Source text:
----
This week I'm trying to give him minimal milk in the nights & offer water & dummy. Means he'll prob get more addicted to the dummy but one issue at a time eh?!
Thanks for replying x

Flossierules Wed 05-Oct-16 09:05:40

Boys, this is what we did.

Firstly we moved him into his own room (as we were waking each other up), got blackout blinds for his room and a dream sheep.

In the evening I would follow his routine: song, bath and feed and then take him upstairs to bed at 6.45. He usually fell asleep during the feed so I would just gently wake him by burping him so he was sleepy but awake. I then put him in his cot, put his sleeping bag on, gave him a comfort muslin, said goodnight, stroked him, switched on the dream sheep and left the room.
----
(Data items)

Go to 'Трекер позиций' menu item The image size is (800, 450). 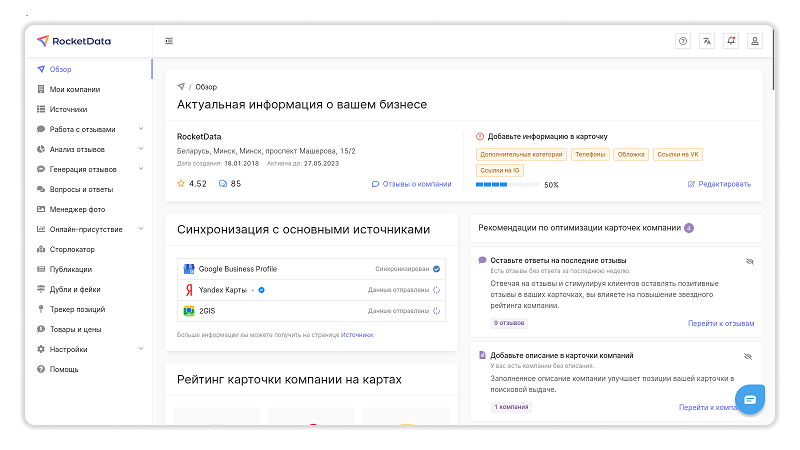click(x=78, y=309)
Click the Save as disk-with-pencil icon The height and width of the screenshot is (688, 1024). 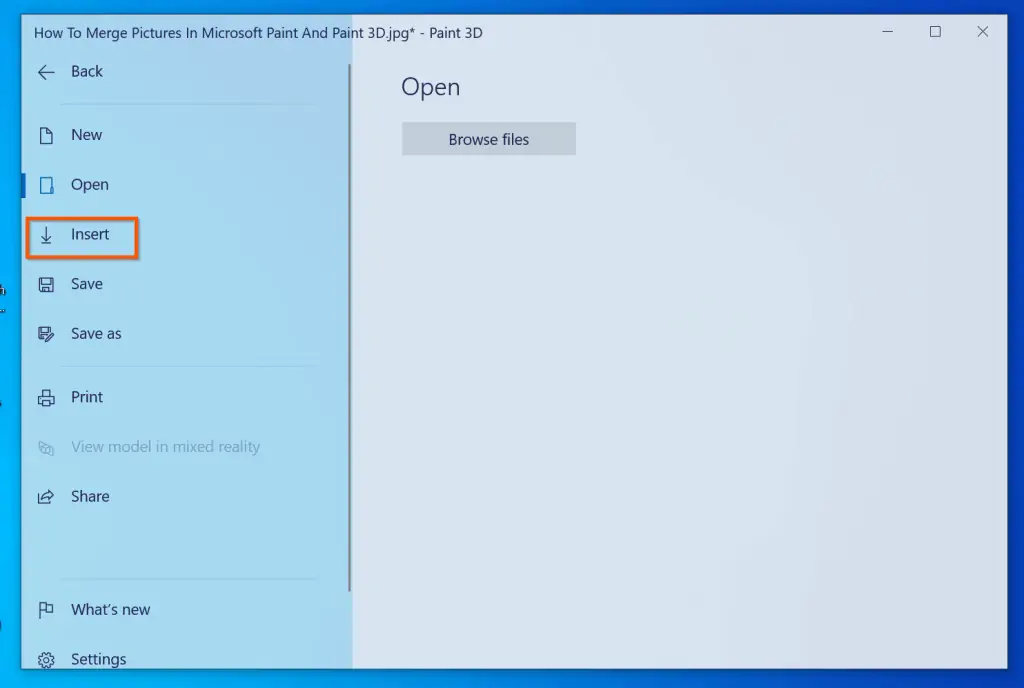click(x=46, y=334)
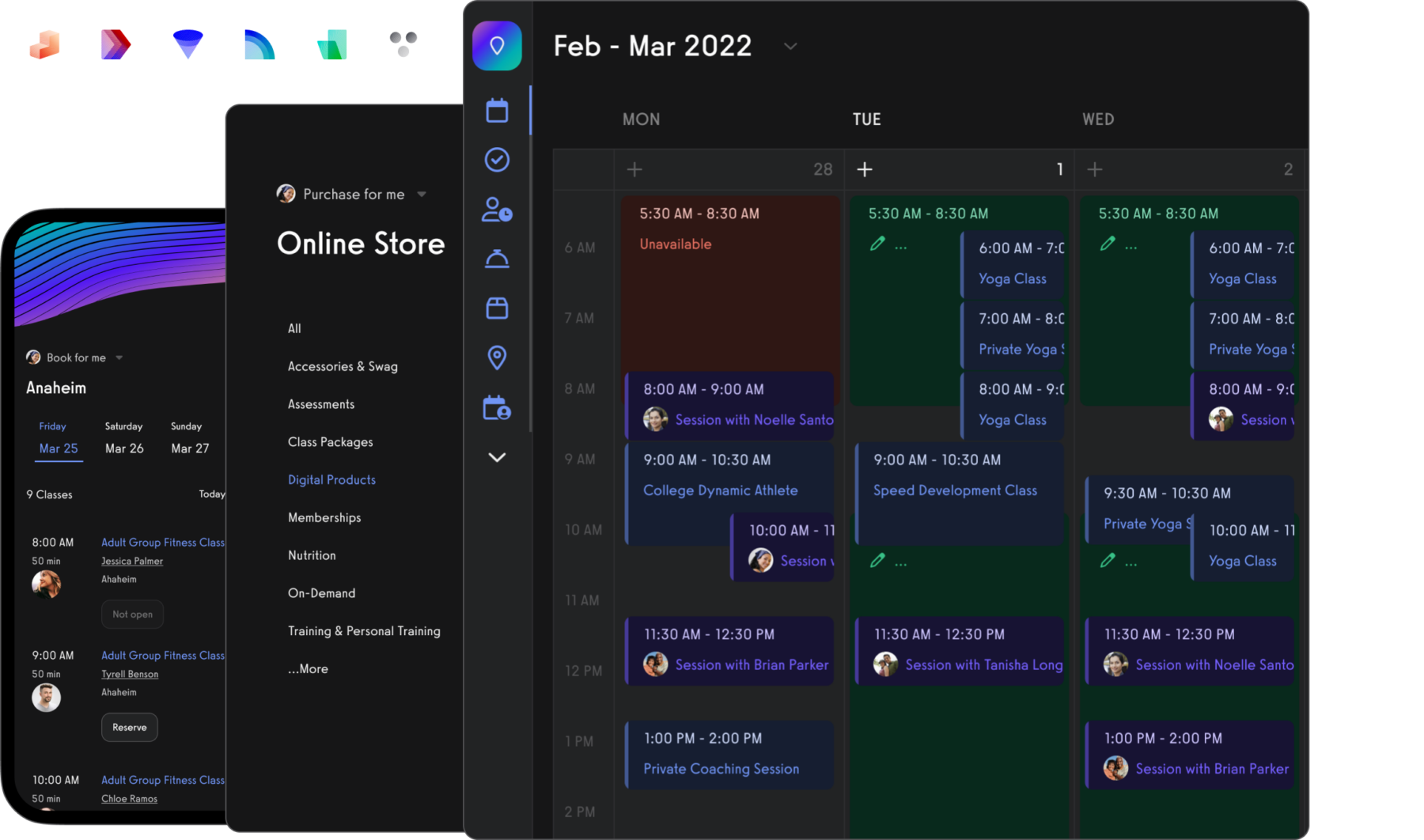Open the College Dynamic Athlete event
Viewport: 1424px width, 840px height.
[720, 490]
----
Assigned task A: Rewrite the paragraph of the baby-sleep post that begins "In the evening I would follow his routine" as a numbered list of steps, keeping its main facts.
Assigned task B:
Answer these questions from the baby-sleep post, one per line:
(i) Besides minimal milk, what is offered in the nights this week?
(ii) Why was he moved into his own room?
(iii) At what time was he taken upstairs to bed?
Assigned task C: Retype everything in the baby-sleep post from "Thanks for replying" down to "left the room.".
Nothing in the data items is needed here.

Exercise solution A:
1. Follow the evening routine: song, bath and feed.
2. Take him upstairs to bed at 6.45.
3. If he fell asleep during the feed, gently wake him by burping so he is sleepy but awake.
4. Put him in his cot and put his sleeping bag on.
5. Give him a comfort muslin, say goodnight and stroke him.
6. Switch on the dream sheep and leave the room.

Exercise solution B:
(i) Water and a dummy.
(ii) Because they were waking each other up.
(iii) At 6.45.

Exercise solution C:
Thanks for replying x

Flossierules Wed 05-Oct-16 09:05:40

Boys, this is what we did.

Firstly we moved him into his own room (as we were waking each other up), got blackout blinds for his room and a dream sheep.

In the evening I would follow his routine: song, bath and feed and then take him upstairs to bed at 6.45. He usually fell asleep during the feed so I would just gently wake him by burping him so he was sleepy but awake. I then put him in his cot, put his sleeping bag on, gave him a comfort muslin, said goodnight, stroked him, switched on the dream sheep and left the room.